(2026-05) Can We Tolerate Small Side-Channel Leakages; The Role of Registers in Glitch-Stopping Circuits
2026-05-20
Research on cryptographic algorithms implemented in hardware and protected against side-channel attacks has advanced rapidly in recent years. Generalized masking schemes, such as Threshold Implementations (TI) and Domain-Oriented Masking (DOM), currently provide a solid theoretical security foundation. Security models, including the probing model and its various extensions, enable formal verification of these guarantees. In addition, established guidelines for designing securely composable gadgets, along with tools for the automatic generation of masked designs, have further advanced the field. Experimental security assessment approaches, such as the Test Vector Leakage Assessment (TVLA) complement these efforts. Consequently, the primary focus of the research community has shifted toward optimizing existing techniques and bridging the gap between theoretical and practical security models.
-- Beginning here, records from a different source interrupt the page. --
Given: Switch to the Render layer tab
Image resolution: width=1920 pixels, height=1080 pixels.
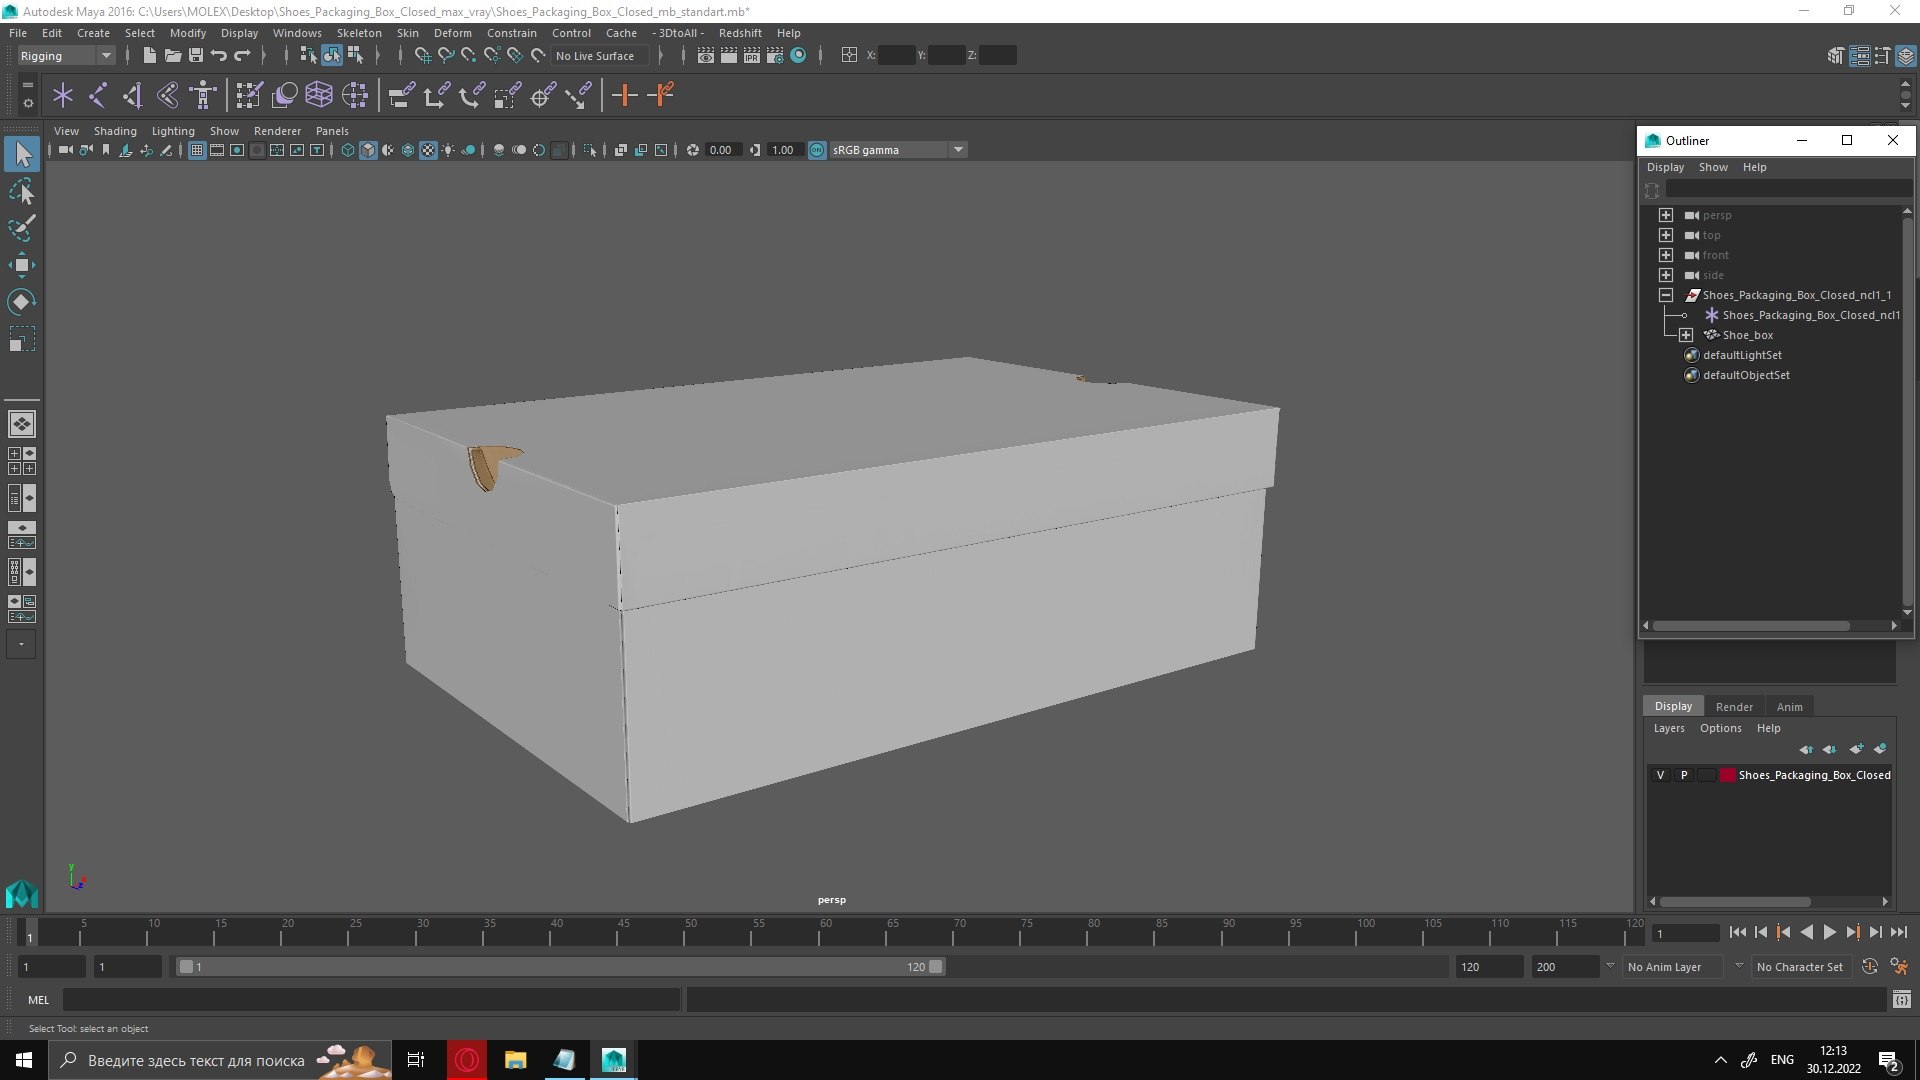Looking at the screenshot, I should 1734,706.
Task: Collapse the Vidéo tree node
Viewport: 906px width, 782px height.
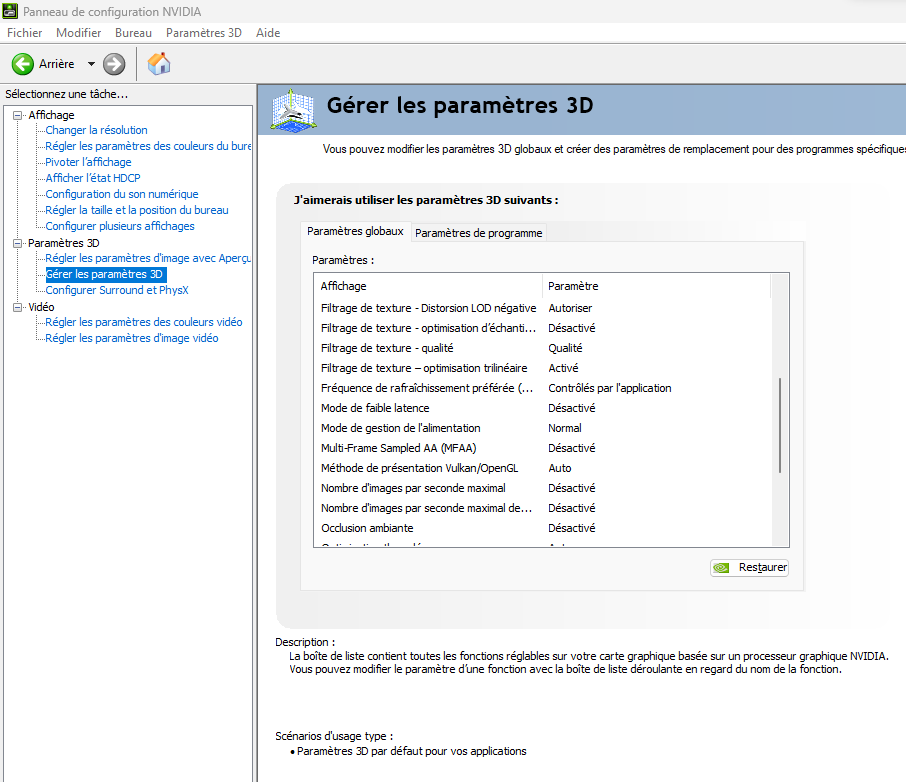Action: [17, 307]
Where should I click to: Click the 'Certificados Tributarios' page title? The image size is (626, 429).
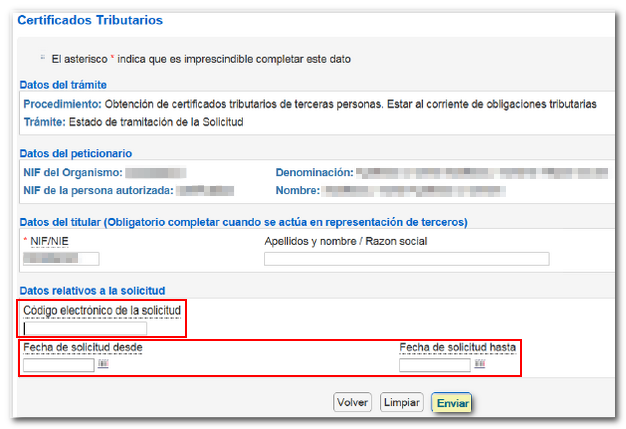90,20
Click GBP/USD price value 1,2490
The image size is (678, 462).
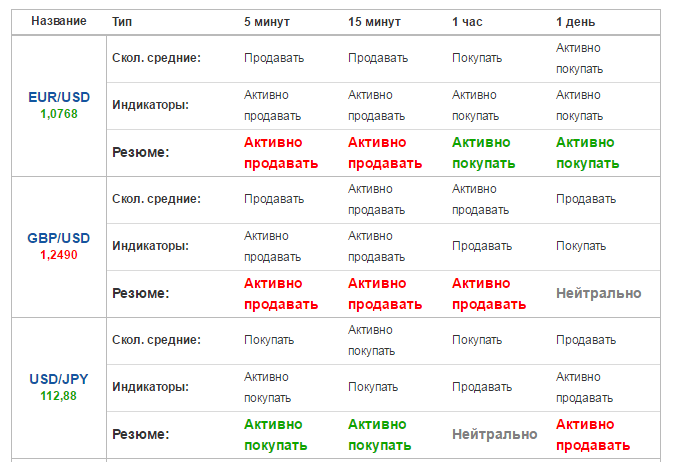pos(59,255)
In this work, we demonstrate a case in which side-channel leakage, caused by glitches, can be concealed during experimental assessment in a setup that is theoretically not robustly secure. This effect arises due to specific patterns of glitch propagation. We investigate whether a particular layout of the complete logic chain can further contribute to a design’s resistance to side-channel attacks, potentially reducing latency and area by relaxing glitch-mitigation requirements, such as reducing the number of pipeline registers. To this end, we introduce new adversarial model which further relaxes the model of Müller and Moradi, introduced at CHES 2024. To illustrate the practical relevance of our proposal, we provide experimental evidence by modifying a well-known, provably secure AES S-box design by De Cnudde, rendering it insecure under the robust probing model. We conduct TVLA of power consumption for both FPGA-based (physical) and ASIC-like (simulation) implementations of our netlists, demonstrating the absence of detectable leakage, similar to the originally robustly secure version of the algorithm.